Baca Juga :  9 Manfaat Alpukat, Bisa Cegah Osteoporosis Hingga Penyakit Kronis

Dia
menilai lebih baik lanjutkan kerja sama dengan Sinovac dan Sinopharm dengan
CanSino. Atau mendorong penuh pada tim peneliti vaksin Merah Putih agar segera
selesai uji klinisnya.

“Jadi,
memang itu poinnya, tentu Pfizer agak sulit diharapkan ya. Kalau mau fokus
lanjutkan kerja sama Sinovac dengan Biofarma atau bahkan vaksin Merah Putih
yang didorong untuk dipercepat dan di-support habis-habisan.

“Karena
di samping harus penuhi standar WHO atau global regulatory, juga ada review and
approval yang sifatnya internal Indonesia, butuh proses,” katanya.

Hal
senada diungkapkan Epidemiolog dan Pakar Kesehatan dari Fakuktas Kesehatan
Masyarakat Universitas Indonesia (FKM UI) Tri Yunis Miko Wahyono. Menurutnya
setiap vaksin ada keunggulannya, namun ada kelemahannya. Kelebihan vaksin
Pfizer selain manjur 95 persen, bisa disuntikkan pada anak kecil, tapi
penyimpanannya susah yakni harus di kulkas dengan suhu di bawah minus 2.

 

“Jadi,
menurut saya, harus sesuaikan dengan apa yang kita bisa. Jangan beli mahal
ditambah lagi kita harus menambah mahal lagi dengan beli cold chain di
puskesmas, kita punya sistem. Walaupun Pfizer efektivitasnya lebih bagus,
misalnya efek sampingnya lebih bagus ya kita harus take a risk dengan sistem yang
ada di Indonesia,” jelasnya.

Menurut
Tri Yunis, karena biaya untuk membeli vaksin Pfizer cukup besar untuk pengadaan
cold chain, lebih baik dipertimbangkan ulang. “Kalau kita negara kaya enggak
apa-apa beli semua aja. Kalau kaya ya, enggak jadi masalah,” tukasnya.

Menteri
BUMN Erick Thohir. (Dok.
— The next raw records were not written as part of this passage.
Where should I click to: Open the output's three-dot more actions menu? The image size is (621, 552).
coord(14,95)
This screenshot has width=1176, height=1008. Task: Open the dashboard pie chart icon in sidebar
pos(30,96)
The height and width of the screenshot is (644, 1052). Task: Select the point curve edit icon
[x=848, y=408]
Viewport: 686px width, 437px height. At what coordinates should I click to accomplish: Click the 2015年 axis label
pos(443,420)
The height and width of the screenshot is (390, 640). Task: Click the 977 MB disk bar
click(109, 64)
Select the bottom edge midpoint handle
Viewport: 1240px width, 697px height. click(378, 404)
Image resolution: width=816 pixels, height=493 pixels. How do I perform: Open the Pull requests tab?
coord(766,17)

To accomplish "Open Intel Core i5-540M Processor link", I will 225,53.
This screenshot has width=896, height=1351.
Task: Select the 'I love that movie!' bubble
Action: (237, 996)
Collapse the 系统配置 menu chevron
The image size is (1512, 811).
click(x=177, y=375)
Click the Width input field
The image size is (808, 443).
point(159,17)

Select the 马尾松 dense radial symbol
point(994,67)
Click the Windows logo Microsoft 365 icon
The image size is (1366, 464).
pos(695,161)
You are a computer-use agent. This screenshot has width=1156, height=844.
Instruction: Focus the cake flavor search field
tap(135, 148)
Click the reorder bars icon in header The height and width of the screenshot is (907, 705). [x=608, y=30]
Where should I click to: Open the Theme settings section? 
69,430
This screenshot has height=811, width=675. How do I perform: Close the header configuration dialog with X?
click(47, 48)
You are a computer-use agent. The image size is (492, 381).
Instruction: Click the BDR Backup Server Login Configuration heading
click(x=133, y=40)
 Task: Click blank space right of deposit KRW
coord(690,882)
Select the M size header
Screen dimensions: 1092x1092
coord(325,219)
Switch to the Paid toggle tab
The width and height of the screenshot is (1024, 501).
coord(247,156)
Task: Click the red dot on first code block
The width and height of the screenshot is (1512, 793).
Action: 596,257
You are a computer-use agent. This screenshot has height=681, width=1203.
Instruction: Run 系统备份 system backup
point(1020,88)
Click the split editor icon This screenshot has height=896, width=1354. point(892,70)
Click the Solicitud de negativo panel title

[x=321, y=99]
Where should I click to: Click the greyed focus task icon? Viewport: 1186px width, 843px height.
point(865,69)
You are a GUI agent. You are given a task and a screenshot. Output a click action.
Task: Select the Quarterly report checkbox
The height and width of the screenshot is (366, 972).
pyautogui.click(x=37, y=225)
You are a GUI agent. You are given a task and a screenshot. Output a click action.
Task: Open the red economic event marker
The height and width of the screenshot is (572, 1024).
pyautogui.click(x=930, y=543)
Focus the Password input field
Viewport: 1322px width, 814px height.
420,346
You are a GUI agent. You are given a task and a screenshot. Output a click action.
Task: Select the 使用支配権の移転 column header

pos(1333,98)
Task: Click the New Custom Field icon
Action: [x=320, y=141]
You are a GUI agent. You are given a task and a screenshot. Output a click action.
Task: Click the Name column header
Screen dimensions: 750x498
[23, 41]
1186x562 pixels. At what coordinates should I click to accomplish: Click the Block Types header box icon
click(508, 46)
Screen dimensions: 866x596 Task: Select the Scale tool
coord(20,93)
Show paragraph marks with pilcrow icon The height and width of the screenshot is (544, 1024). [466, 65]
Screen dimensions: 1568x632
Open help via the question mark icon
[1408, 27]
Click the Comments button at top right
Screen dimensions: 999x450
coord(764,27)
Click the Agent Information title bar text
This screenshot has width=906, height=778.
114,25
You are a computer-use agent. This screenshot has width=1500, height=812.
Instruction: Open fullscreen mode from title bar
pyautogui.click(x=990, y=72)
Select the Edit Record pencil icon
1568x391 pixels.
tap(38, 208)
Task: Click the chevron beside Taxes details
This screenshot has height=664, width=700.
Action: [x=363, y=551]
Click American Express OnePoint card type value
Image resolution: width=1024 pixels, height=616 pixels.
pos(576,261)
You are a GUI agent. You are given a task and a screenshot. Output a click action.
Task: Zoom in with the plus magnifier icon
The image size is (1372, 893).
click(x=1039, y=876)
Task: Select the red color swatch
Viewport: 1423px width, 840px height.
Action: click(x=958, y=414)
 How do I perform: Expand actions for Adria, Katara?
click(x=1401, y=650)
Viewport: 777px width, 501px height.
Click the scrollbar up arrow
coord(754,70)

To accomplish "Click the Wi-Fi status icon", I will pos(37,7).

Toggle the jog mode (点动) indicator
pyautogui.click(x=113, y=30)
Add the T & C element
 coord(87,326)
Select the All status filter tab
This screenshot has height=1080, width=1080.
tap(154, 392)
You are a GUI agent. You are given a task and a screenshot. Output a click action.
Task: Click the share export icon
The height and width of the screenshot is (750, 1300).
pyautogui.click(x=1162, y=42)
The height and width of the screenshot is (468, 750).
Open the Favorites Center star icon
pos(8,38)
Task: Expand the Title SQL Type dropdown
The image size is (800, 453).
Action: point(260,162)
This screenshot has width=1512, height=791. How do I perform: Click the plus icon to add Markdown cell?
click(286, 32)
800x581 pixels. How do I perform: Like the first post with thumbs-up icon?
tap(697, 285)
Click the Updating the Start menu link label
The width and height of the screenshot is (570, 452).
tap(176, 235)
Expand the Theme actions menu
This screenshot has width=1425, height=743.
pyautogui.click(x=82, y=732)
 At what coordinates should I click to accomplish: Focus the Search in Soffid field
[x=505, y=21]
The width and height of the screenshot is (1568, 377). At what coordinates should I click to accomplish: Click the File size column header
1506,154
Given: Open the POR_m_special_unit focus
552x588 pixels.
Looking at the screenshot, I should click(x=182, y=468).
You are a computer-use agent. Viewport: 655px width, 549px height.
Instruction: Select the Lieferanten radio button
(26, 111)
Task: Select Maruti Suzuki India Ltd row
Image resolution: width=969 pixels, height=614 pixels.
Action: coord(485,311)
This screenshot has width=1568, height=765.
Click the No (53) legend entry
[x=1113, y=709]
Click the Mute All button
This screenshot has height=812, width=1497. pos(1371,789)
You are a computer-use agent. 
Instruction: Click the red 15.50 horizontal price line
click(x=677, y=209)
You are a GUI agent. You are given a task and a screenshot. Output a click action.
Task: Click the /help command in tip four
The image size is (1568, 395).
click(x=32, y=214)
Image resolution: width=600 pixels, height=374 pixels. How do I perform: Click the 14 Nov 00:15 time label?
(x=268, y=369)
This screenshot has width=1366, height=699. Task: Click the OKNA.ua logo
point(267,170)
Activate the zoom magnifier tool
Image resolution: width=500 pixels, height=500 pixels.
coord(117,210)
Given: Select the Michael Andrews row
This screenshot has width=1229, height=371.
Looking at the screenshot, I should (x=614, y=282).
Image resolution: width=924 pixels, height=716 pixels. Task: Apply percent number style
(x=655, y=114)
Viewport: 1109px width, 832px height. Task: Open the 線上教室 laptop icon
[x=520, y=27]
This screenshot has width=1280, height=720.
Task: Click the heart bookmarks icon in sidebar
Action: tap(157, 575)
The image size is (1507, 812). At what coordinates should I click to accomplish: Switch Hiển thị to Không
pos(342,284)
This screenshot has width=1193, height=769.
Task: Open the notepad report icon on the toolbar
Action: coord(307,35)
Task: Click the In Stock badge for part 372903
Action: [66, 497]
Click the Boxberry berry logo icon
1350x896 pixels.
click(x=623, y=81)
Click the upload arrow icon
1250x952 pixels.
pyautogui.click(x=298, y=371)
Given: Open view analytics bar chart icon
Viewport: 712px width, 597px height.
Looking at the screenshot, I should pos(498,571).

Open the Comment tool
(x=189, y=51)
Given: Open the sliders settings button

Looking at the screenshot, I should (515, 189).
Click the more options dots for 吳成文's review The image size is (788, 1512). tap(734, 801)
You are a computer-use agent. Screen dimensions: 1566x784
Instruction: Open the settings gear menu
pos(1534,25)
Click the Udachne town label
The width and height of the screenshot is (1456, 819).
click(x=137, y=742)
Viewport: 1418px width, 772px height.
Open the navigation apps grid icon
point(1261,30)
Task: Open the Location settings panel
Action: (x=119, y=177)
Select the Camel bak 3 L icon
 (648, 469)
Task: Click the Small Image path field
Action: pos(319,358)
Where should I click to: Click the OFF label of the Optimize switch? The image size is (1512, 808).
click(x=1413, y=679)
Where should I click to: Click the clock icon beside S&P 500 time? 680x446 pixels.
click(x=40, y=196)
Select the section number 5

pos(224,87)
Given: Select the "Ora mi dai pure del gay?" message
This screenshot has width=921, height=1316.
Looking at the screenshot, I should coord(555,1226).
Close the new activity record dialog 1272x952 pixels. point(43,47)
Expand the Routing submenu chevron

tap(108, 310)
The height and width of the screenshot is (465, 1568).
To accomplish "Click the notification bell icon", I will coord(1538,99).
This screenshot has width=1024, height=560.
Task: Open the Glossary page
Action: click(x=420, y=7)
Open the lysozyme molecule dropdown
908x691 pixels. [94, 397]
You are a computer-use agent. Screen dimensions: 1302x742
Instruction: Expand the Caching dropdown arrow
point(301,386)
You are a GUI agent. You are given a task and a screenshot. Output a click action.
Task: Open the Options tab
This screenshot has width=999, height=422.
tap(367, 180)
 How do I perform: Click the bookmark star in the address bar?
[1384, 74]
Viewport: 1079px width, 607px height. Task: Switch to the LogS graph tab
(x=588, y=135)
Humas BUMN)

Minimnya
Cold Chain

Belum
seluruh kabupaten di Indonesia punya cold chain yang mumpuni. “Kalau dari 514
kabupaten, saya yakin cuma 200an kabupaten yang punya. Lalu nanti
operasionalnya juga susah sampai puskesmas gimana dan sistem kita sudah
berjalan,” katanya.

“Menurut
saya sih harus dipertimbangkan (beli vaksin Pfizer) itu juga, kecuali kita kaya
ya. Kita kaya beli apa aja boleh,” ungkapnya.

Menurut
Tri Yunus, mestinya Luhut menjajaki skema business to business terlebih dahulu.
Tidak langsung government to government.

“Namun
kalau memang mau tetap beli Pfizer, mungkin untuk anak-anak kalau masih
membutuhkan vaksin silakan. Karena kan yang Sinovac, Sinopharm, dan CanSino
untuk anak di bawah 18 enggak disuntik. Nah kalau mau selamatkan bangsa ini,
kalau mau disuntikkan pakai Johnson and Johnson paling tidak, atau Pfizer. Atau
kalau mau, menunggu vaksin Merah Putih,” tuturnya.